Pause, then “Oh, you’re lying down?” Papa sounded so weird, and I got more anxious, and tried to sound more reassuring. I can’t even remember what I babbled, or how I dragged it out of Papa, it was just such a weird and horrible non-conversation, where I didn’t know what was going on or what I could do to make it better but there was something so completely wrong, it’s like he wasn’t even Papa anymore. Words I do remember are “It’s J.C.” and “J.C. killed himself.”

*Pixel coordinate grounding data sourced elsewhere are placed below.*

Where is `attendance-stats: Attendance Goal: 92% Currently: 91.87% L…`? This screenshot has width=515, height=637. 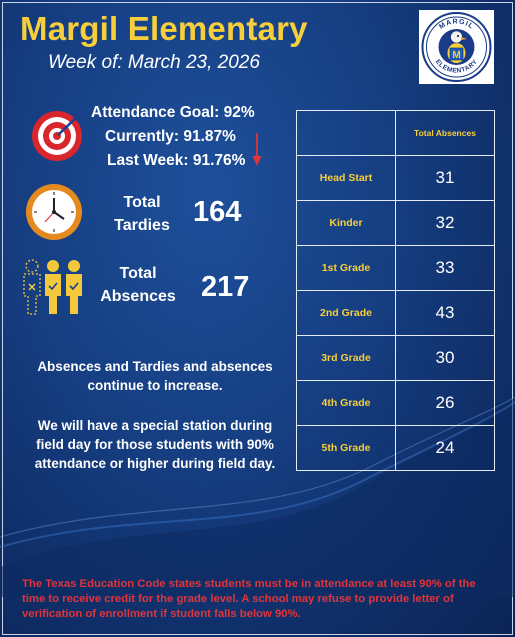
attendance-stats: Attendance Goal: 92% Currently: 91.87% L… is located at coordinates (186, 137).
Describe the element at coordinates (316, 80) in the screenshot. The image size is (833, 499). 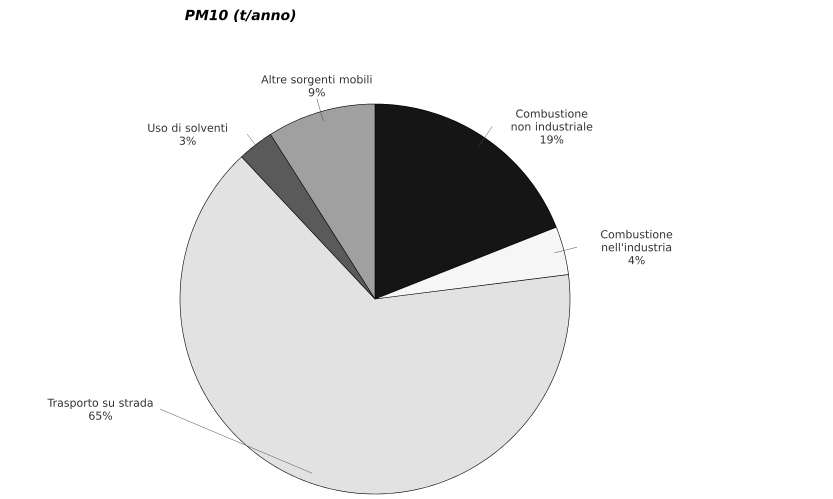
I see `slice-label: Altre sorgenti mobili` at that location.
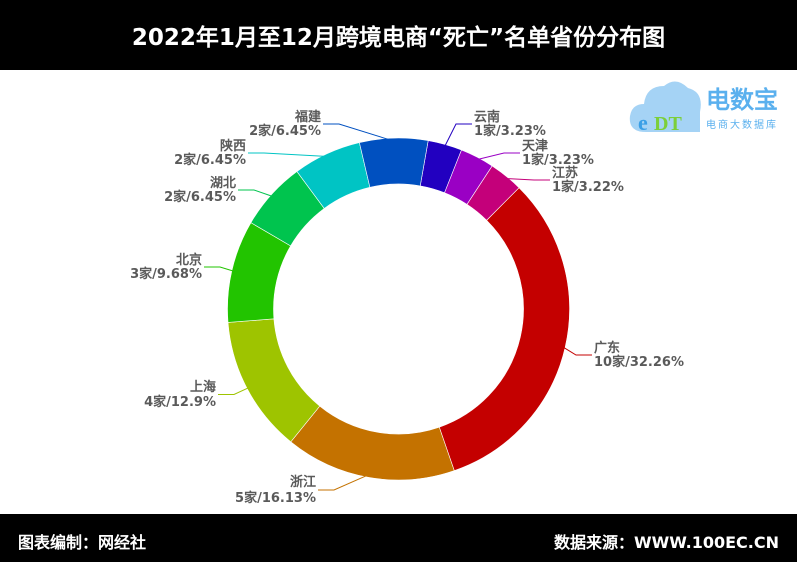 This screenshot has width=797, height=562. What do you see at coordinates (588, 187) in the screenshot?
I see `slice-label-value: 1家/3.22%` at bounding box center [588, 187].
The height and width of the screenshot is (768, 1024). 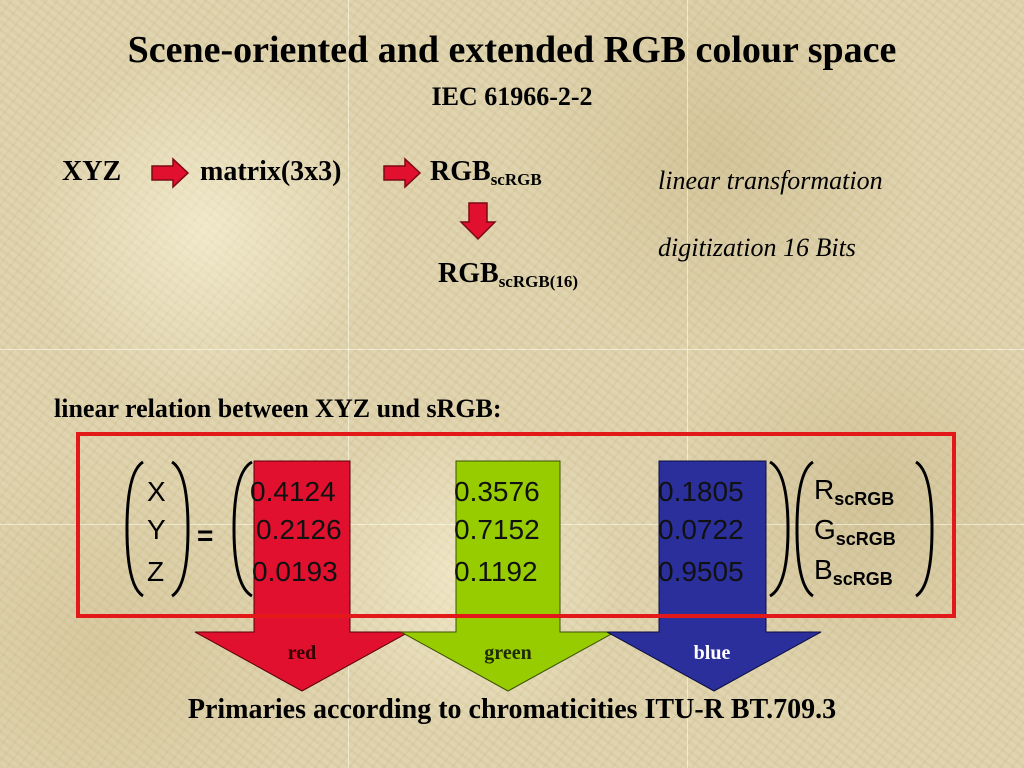 What do you see at coordinates (854, 572) in the screenshot?
I see `vector-b: BscRGB` at bounding box center [854, 572].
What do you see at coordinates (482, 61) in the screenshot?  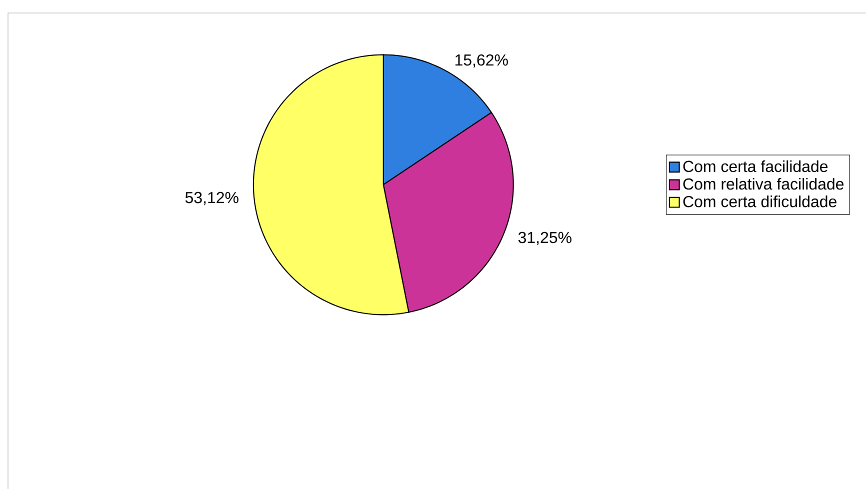 I see `data-label: 15,62%` at bounding box center [482, 61].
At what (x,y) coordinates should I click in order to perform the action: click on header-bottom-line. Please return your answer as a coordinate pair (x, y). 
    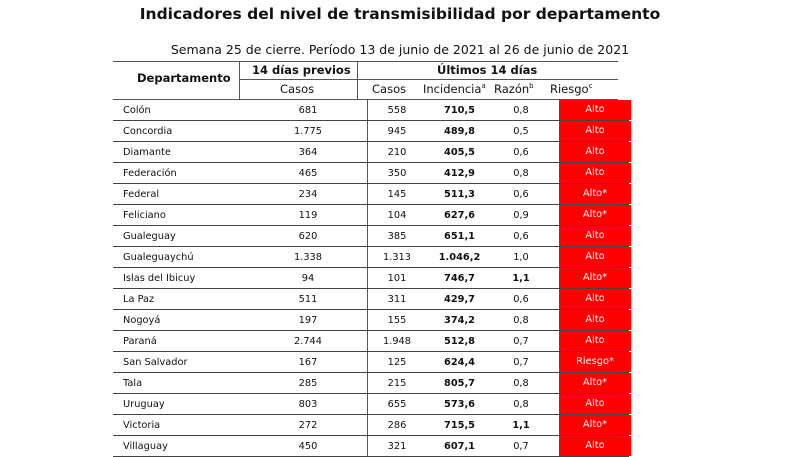
    Looking at the image, I should click on (366, 100).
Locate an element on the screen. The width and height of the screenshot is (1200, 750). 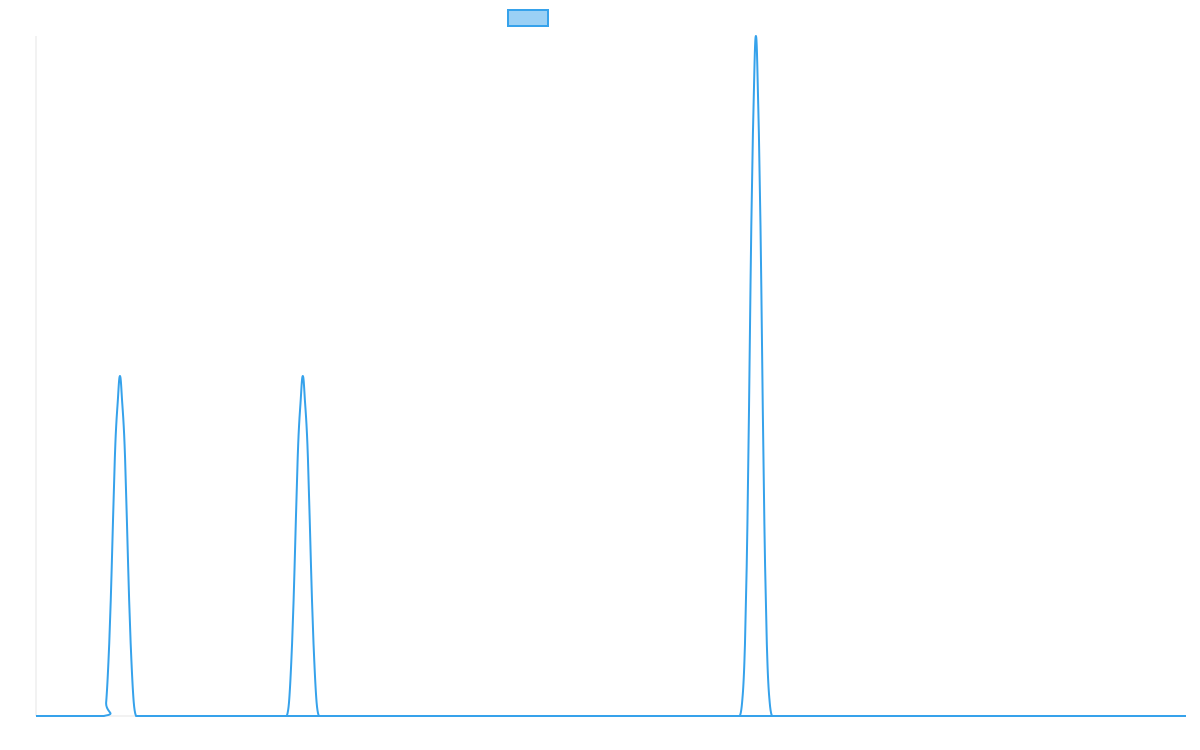
legend-swatch is located at coordinates (528, 18).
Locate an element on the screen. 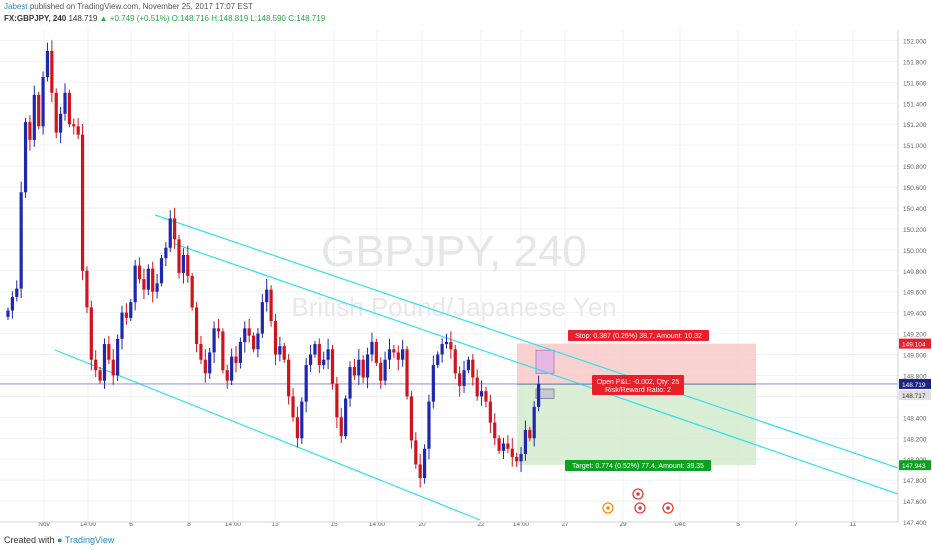  event-markers is located at coordinates (638, 501).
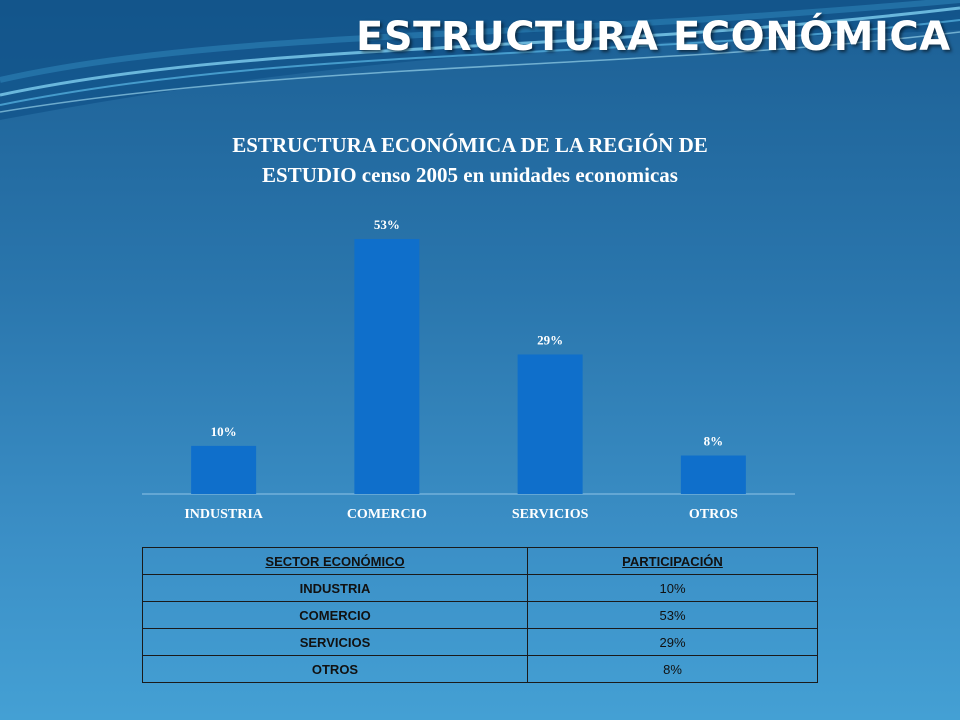 The image size is (960, 720). I want to click on table-cell-participation: 8%, so click(672, 669).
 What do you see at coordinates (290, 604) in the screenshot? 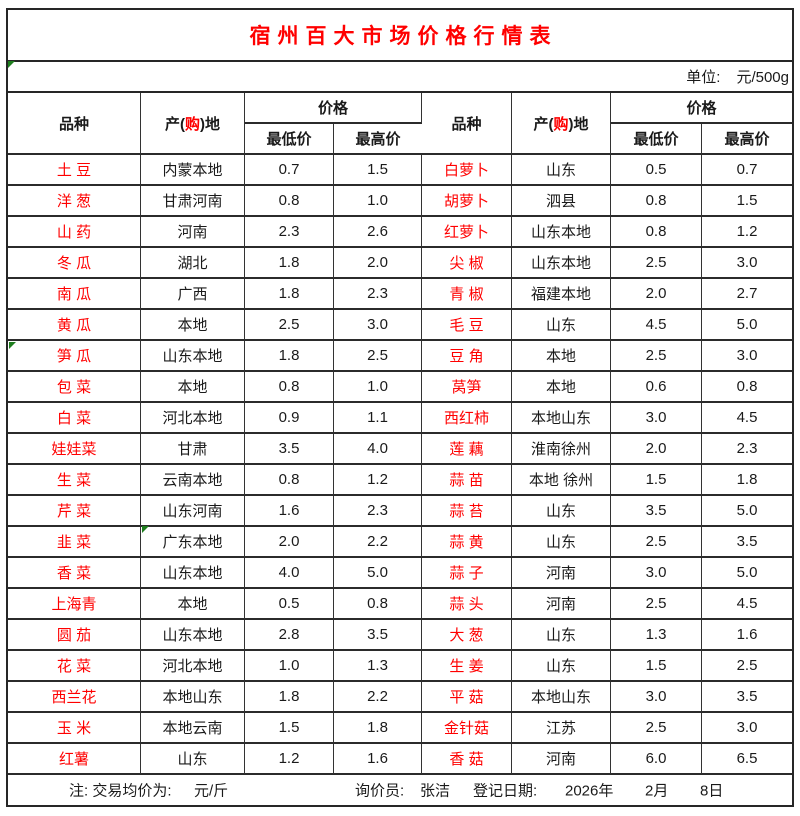
I see `left-row-15-min: 0.5` at bounding box center [290, 604].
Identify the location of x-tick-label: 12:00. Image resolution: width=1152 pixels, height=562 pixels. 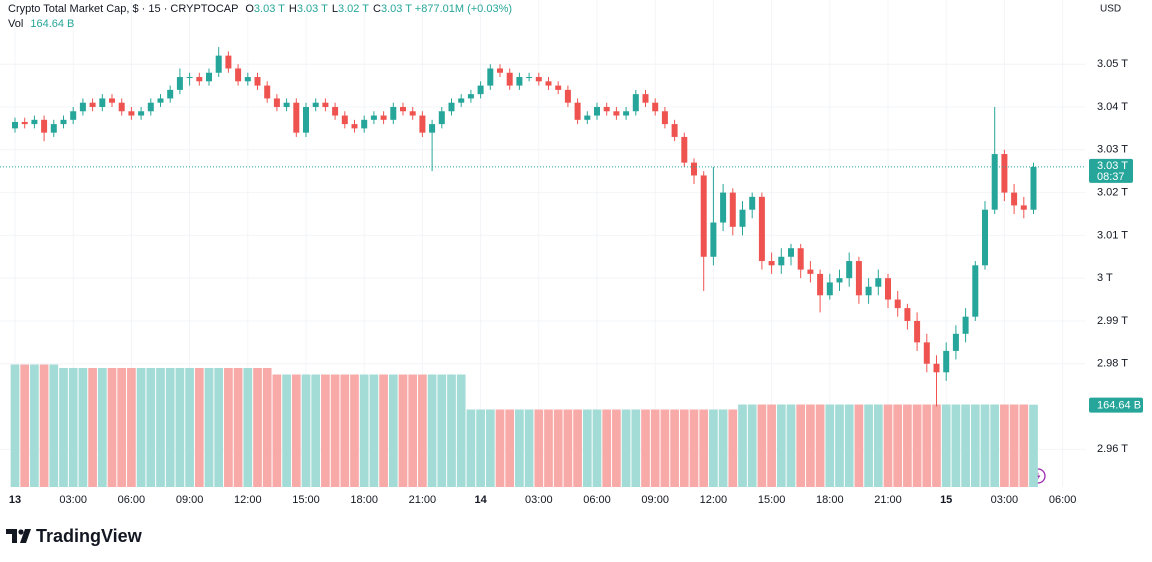
(714, 500).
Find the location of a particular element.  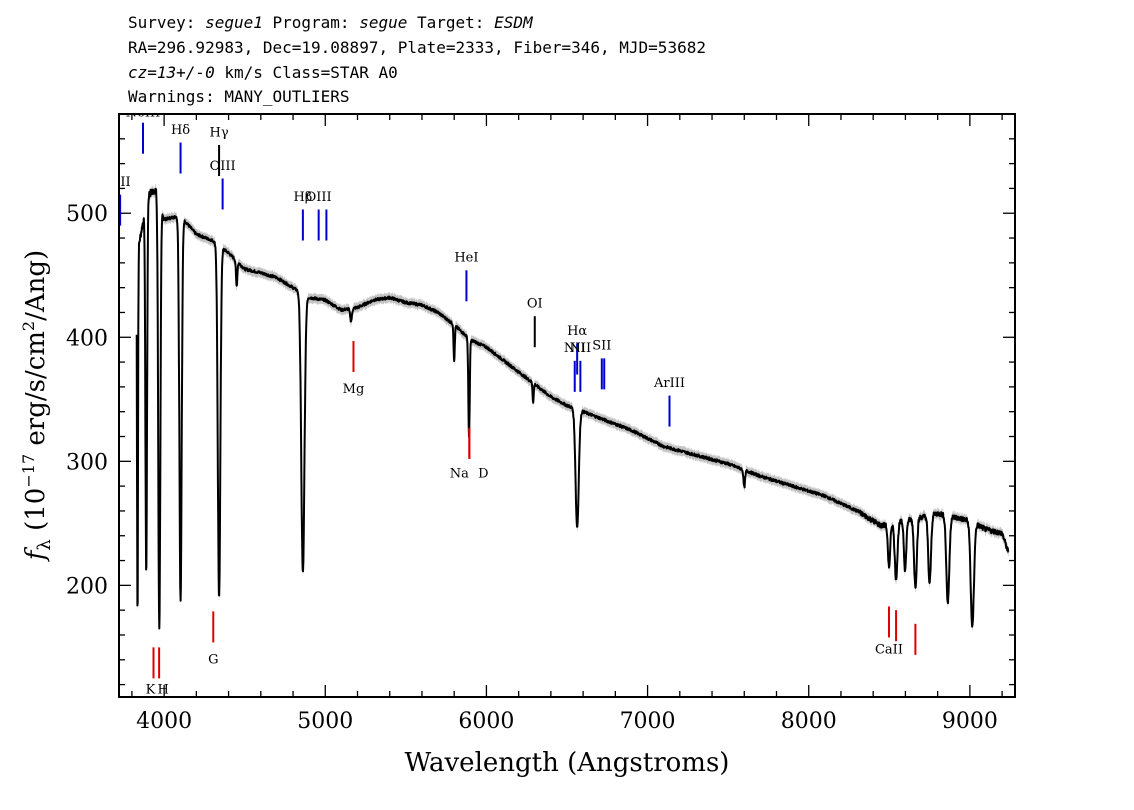

target-name: ESDM is located at coordinates (514, 22).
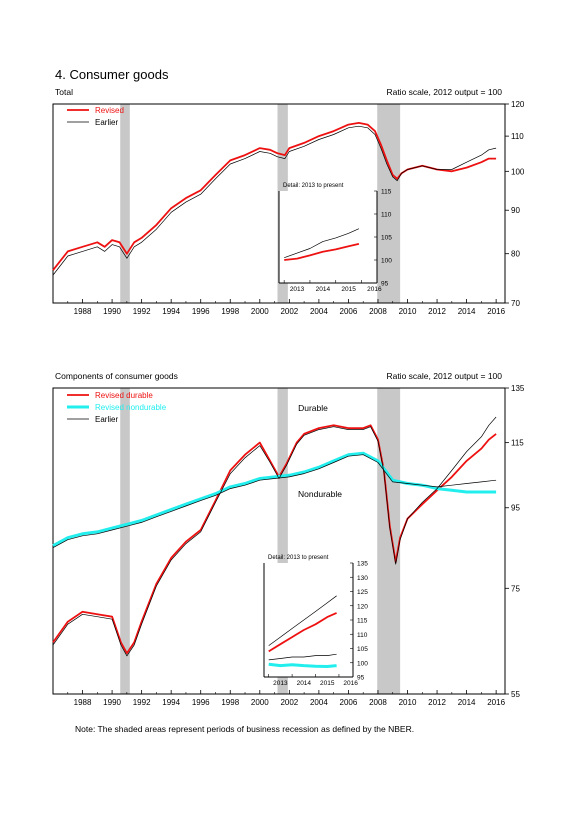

And I know I made Papa and then poor Mom describe everything to me in more graphic detail than I think they could handle, but it was what I felt like I needed to hear. Because if I didn’t hear them tell me every piece of the story they could figure out, and describe every terrible, horrible scene, then how could I know they weren’t mistaken? What if they only thought J.C. had killed himself, but actually he could be made O.K. again? I heard all the things they told me though and knew there could be no mistake; I talked to Papa and to Mom and to Kuya Cris and had them tell me every detail again and again, and when all was done I knew that those must be the only three people in my family now. I had never cared for the symmetry of four. I always felt there was something special about the number five: five fingers, five toes. Five people in my family.